Check each line of the data below for the string "axis", then report how many lines have it and nothing else.

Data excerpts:
◇ ◇ ◇ ◇ ◇ ◇ ◇

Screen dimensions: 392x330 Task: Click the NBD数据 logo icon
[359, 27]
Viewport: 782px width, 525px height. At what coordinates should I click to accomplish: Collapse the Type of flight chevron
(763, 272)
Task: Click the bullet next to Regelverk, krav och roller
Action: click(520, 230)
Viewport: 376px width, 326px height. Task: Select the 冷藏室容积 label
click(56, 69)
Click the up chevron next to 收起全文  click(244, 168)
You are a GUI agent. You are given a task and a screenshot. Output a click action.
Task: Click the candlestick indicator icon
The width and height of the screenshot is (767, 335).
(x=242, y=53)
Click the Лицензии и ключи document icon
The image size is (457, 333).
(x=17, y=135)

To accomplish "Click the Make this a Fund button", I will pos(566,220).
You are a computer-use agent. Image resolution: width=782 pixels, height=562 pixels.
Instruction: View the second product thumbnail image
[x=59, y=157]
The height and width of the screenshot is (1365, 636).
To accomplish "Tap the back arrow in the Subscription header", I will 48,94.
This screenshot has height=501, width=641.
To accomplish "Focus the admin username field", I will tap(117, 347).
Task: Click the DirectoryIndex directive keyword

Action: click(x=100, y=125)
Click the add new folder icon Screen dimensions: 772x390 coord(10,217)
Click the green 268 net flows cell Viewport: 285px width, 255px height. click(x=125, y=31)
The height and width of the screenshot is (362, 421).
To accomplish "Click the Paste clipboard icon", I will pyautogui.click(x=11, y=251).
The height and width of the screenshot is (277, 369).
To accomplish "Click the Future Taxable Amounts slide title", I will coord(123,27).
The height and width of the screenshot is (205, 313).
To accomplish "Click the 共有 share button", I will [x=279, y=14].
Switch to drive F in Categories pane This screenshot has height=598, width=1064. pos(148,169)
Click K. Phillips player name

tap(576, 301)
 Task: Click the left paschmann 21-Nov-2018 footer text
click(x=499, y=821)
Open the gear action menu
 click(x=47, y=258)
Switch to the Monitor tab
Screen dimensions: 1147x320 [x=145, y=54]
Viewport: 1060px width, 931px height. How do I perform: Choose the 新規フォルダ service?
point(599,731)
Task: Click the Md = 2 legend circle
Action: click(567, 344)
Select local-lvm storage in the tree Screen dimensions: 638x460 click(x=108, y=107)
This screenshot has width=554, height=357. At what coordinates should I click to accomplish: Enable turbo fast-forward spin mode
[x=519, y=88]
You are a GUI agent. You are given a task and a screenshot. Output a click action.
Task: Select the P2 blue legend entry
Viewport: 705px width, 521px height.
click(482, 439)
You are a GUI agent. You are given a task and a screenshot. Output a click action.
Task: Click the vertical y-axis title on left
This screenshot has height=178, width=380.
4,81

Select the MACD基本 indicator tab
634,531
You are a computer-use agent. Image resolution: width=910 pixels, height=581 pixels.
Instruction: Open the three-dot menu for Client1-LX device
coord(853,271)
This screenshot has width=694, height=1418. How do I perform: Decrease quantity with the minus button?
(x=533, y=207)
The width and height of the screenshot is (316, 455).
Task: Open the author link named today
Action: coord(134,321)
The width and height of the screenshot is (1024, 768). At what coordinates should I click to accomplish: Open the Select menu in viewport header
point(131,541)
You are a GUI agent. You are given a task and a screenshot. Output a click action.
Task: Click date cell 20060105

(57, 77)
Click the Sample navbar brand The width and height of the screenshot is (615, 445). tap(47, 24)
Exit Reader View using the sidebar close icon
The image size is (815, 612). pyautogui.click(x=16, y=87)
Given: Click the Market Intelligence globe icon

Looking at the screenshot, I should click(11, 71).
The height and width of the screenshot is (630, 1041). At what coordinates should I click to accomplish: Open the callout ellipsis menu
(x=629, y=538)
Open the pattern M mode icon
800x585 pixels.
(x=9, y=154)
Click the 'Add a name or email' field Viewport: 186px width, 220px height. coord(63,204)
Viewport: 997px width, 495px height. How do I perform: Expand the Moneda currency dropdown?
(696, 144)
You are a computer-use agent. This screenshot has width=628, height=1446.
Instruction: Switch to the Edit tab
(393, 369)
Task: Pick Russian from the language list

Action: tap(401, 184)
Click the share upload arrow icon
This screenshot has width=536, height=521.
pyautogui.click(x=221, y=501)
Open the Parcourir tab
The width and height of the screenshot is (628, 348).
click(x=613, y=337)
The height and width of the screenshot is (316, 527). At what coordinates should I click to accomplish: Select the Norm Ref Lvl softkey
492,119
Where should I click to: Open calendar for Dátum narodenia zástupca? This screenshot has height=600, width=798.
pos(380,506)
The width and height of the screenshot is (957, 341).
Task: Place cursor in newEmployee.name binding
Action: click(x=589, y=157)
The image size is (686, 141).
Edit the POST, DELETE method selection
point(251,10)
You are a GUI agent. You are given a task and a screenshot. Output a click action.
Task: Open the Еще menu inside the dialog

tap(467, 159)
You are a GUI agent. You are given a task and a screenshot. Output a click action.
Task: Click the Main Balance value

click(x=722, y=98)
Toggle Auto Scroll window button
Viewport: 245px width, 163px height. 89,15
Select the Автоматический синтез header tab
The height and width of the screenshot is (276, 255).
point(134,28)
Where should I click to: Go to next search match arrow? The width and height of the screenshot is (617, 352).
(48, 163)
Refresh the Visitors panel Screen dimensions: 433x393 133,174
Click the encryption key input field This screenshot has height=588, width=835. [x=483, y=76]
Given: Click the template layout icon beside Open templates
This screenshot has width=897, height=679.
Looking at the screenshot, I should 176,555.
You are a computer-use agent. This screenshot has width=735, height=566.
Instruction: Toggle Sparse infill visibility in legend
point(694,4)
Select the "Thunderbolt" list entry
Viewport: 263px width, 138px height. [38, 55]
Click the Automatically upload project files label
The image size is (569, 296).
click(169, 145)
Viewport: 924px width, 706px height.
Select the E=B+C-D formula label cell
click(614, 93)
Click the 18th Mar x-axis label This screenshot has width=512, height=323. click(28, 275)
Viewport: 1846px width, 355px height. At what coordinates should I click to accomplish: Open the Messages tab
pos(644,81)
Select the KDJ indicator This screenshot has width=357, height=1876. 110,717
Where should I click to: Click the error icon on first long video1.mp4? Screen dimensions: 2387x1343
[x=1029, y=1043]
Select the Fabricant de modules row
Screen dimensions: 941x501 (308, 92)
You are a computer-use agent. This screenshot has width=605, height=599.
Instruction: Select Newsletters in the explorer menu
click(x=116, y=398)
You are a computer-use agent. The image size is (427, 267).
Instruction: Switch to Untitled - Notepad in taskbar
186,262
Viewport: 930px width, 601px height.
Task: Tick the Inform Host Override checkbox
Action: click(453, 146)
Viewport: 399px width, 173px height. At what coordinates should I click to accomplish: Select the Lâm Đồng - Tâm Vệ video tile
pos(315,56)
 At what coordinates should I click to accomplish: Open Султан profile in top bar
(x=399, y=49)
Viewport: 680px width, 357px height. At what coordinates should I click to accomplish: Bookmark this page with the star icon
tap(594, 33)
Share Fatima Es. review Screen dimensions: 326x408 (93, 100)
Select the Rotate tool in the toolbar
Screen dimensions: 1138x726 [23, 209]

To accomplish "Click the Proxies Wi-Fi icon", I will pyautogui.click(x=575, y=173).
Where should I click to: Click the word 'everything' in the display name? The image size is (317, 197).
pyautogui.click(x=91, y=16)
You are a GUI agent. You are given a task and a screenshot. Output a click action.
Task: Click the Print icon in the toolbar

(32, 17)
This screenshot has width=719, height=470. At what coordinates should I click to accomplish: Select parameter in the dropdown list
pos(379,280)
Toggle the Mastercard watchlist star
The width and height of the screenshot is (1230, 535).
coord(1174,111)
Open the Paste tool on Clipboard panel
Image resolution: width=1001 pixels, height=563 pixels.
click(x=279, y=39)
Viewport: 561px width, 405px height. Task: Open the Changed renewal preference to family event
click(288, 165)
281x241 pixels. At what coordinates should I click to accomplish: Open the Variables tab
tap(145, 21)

◇ ◇ ◇ ◇ ◇ ◇ ◇

* **SOLUTION BELOW**
2